Diane 35: l'Agence européenne du médicament ne suit pas la France

La pilule Diane 35 [Philippe Huguen / AFP] La pilule Diane 35 [Philippe Huguen / AFP]

La décision de l'Agence européenne du médicament (EMA) de ne pas suivre la France sur la suspension d'un traitement anti-acné controversé Diane 35 du laboratoire Bayer, a été confirmée jeudi au niveau européen, a annoncé l'EMA.

L'organisme européen regroupant les agences nationales du médicament des différents pays européens, le CMDh, s'est prononcé à l'unanimité moins une voix, celle de la France, en faveur de la position de l'EMA, a indiqué cette dernière.

Fin janvier, l'Agence française du médicament (ANSM) avait décidé de suspendre la commercialisation de Diane 35 (et de ses génériques), car ce médicament à effet contraceptif mais autorisé seulement pour traiter l'acné était majoritairement prescrit comme pilule et faisait courir aux femmes des risques d'accidents vasculaires.
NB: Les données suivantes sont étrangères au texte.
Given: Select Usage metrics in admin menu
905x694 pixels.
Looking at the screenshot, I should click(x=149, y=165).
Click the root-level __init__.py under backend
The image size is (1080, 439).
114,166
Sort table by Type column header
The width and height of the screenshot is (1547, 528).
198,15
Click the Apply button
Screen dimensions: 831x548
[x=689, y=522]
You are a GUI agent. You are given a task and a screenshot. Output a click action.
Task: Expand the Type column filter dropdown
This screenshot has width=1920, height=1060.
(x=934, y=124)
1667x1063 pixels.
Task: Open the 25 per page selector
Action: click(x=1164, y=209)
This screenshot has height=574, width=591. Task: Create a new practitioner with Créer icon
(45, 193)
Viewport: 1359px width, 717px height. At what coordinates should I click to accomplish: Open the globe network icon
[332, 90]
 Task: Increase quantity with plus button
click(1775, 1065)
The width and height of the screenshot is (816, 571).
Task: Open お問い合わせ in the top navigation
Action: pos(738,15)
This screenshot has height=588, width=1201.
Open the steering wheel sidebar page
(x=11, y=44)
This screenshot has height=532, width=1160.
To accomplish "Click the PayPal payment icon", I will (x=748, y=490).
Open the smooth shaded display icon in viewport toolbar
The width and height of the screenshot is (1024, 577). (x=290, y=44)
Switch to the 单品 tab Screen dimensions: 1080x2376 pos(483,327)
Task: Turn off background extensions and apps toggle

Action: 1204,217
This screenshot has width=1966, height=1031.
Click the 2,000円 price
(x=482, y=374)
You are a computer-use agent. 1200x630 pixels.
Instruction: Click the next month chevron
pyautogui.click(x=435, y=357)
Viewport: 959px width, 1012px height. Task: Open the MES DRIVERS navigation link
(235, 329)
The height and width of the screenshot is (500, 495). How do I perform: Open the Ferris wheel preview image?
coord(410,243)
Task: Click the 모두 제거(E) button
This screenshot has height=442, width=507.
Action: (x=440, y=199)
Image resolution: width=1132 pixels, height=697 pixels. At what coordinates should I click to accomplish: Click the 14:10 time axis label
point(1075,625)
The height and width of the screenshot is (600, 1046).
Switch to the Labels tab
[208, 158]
A la mi-mai, l'EMA avait en grande partie désavoué la France, estimant par la voix de son Comité pour l'évaluation des risques en matière de pharmacovigilance (PRAC) que la balance bénéfice/risque de ce médicament était "positiVE, à condition que certaines mesures soient prises pour minimiser les risques thrombo-emboliques".

"Ces médicaments doivent être utilisés uniquement pour le traitement de l'acné modérée ou sévère liée (...) et/ou pour le traitement de l'hirsutisme (pilosité excessive non désirée)", a confirmé jeudi l'EMA, soulignant que "Diane 35 ne doit être utilisée que dans les cas où les traitements alternatifs ont échoué".

Comme la décision du CMDh a été prise à la majorité, et non à l'unanimité, elle sera envoyée à la Commission Européenne qui prendra une décision finale, laquelle devra ensuite être suivie par les Etats membres, explique encore l'EMA dans un communiqué.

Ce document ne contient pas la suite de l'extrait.